And then Blavatsky continues: ‘The earth will be a heaven in the twenty-first century in comparison with what it is now’, and with these words ends her book. (Concerning the Spiritual in Art, 13-14).

For Kandinsky, the improvement of the world and the human condition is the purpose of art. That improvement can result only from an increase in self-awareness, that is, an increase in spirituality. Like Blavatsky, Kandinsky saw both universal and human history as governed by an evolutionary impulse that responds to purpose as well as to causes and that moves towards a preconceived end.
6. The Inner Necessity and Svadharma

Kandinsky believed that each person has an inner Notwendigkeit need, necessity, inevitability, essentialness which ultimately determines all outward forms and actions. This inner necessity or essentialness is what the Hindu tradition refers to as the svadharma of a being its self-nature or inner foundation. In The Secret Doctrine, Blavatsky speaks of it in these words: ‘The Universe is worked and guided from within outwards.’ In evolution, we move towards a goal; but the goal is set from within and it expresses our inmost nature. We transform ourselves in order to become that which we truly are.
7. Art as Yoga

Art is a kind of Yoga, the purpose of which is to further evolution: ‘ … we are fast approaching a time of reasoned and conscious composition …We have before us an age of conscious creation, and this new spirit in painting is going hand in hand with thought towards an epoch of the great spiritual’ (Motherwell). Kandinsky believed that art and thought together are becoming more self-aware and will serve to increase self-awareness. A time of significantly increased self-awareness is what Kandinsky means by ‘an epoch of the great spiritual’. That epoch of the great spiritual is a time of increased consciousness when humans will go beyond ordinary mental activity to reliance on the sort of reason and perception that Theosophy associates with buddhi. In The Secret Doctrine, maha-buddhi (literally, ‘the great spiritual ‘) is another name for what is also called mahat, or divine mind, which is the cosmic equivalent of self-consciousness in human beings (vol.1:p334,p451 ). Kandinsky anticipated a time when maha-buddhi, the great enlightenment or awareness, would be the normal state of consciousness; and he thought that art would play a role in bringing that time into being: ‘Painting is an art, and art is not vague production, transitory and isolated, but a power which must be directed to the improvement and refinement of the human soul -to, in fact, the raising of the spiritual triangle.’

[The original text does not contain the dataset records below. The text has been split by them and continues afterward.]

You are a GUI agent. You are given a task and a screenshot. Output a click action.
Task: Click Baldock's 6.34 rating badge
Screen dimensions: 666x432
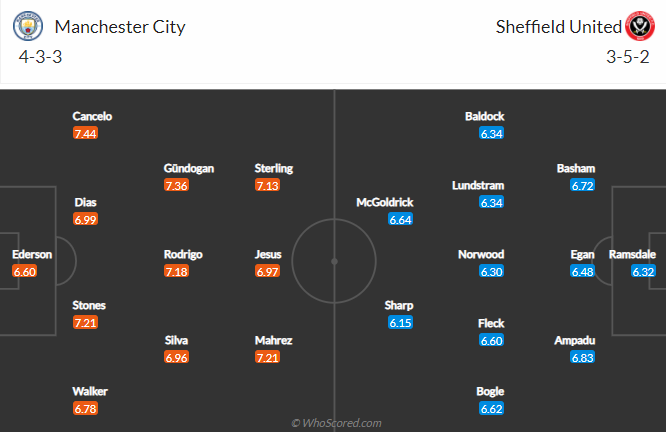pos(491,133)
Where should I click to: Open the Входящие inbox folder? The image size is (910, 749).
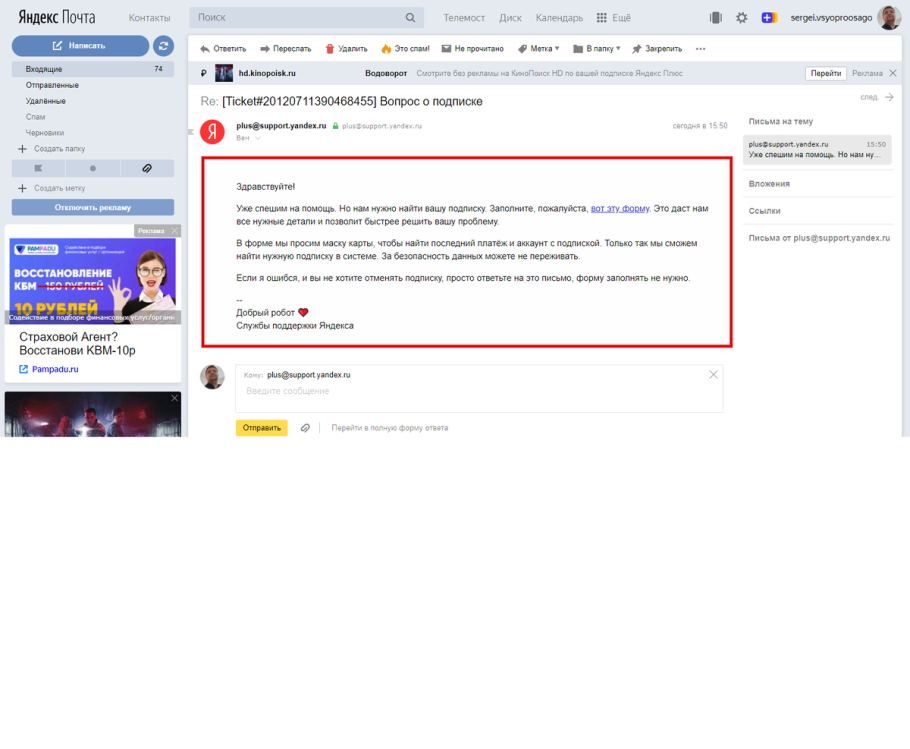(44, 69)
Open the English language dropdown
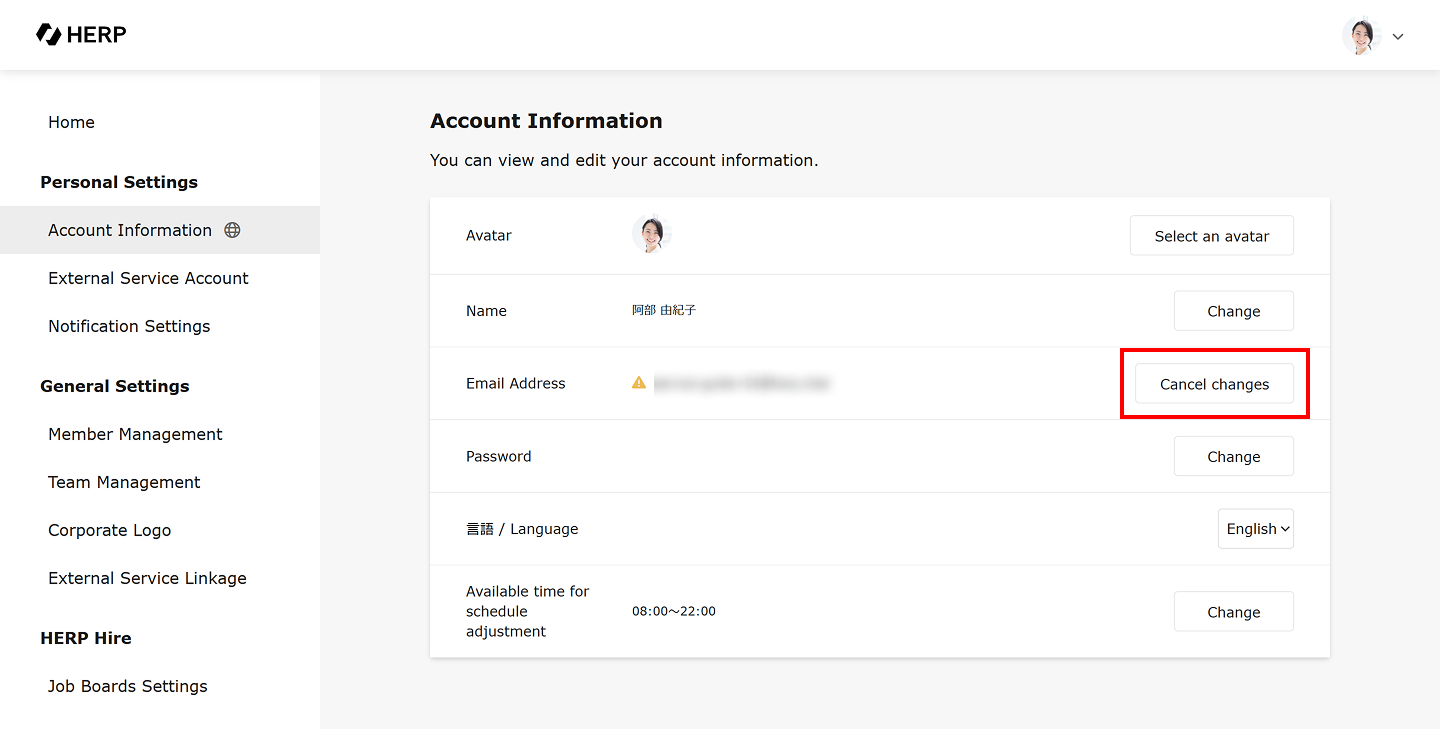The height and width of the screenshot is (729, 1440). pos(1255,529)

Kandinsky can be called a Theosophical artist on several grounds. He was aware of Theosophical writings, particularly those of H.P. Blavatsky and of Annie Besant and C.W. Leadbeater, whose book Thought Forms influenced his painting (Ringbom). Thus his practice was influenced by Theosophical models. In addition, his theory of art reflects Theosophical concepts, both explicitly and implicitly. But Kandinsky was a Theosophical artist especially because his motive for the practice of his art was to improve the condition of all human beings by helping them in the process of self-transformation.§

References

1. Algeo, John, ‘Kandinsky and Theosophy’, in H.P. Blavatsky and The Secret Doctrine, ed. Virginia Hanson, 217-35, Theosophical Publishing House, Quest Books, Wheaton, IL, 1988.

2. Kandinsky, Wassily, Concerning the Spiritual in Art, trans. MTH Sadler, Dover, New York, 1977. Reprint of the first English translation, 1914.

3. Motherwell, Robert, ed., Concerning the Spiritual in Art., Wittenborn, Schultz, New York, 1947. Revision of the first English translation with changes supplied by Nina Kandinsky.

4 Ringbom, Sixten, ‘Art in “The Epoch of the Great Spiritual”: Occult Elements in the Early Theory of Abstract Painting’, Journal of the Warburg and Courtauld Institutes 29 (1966),386-418.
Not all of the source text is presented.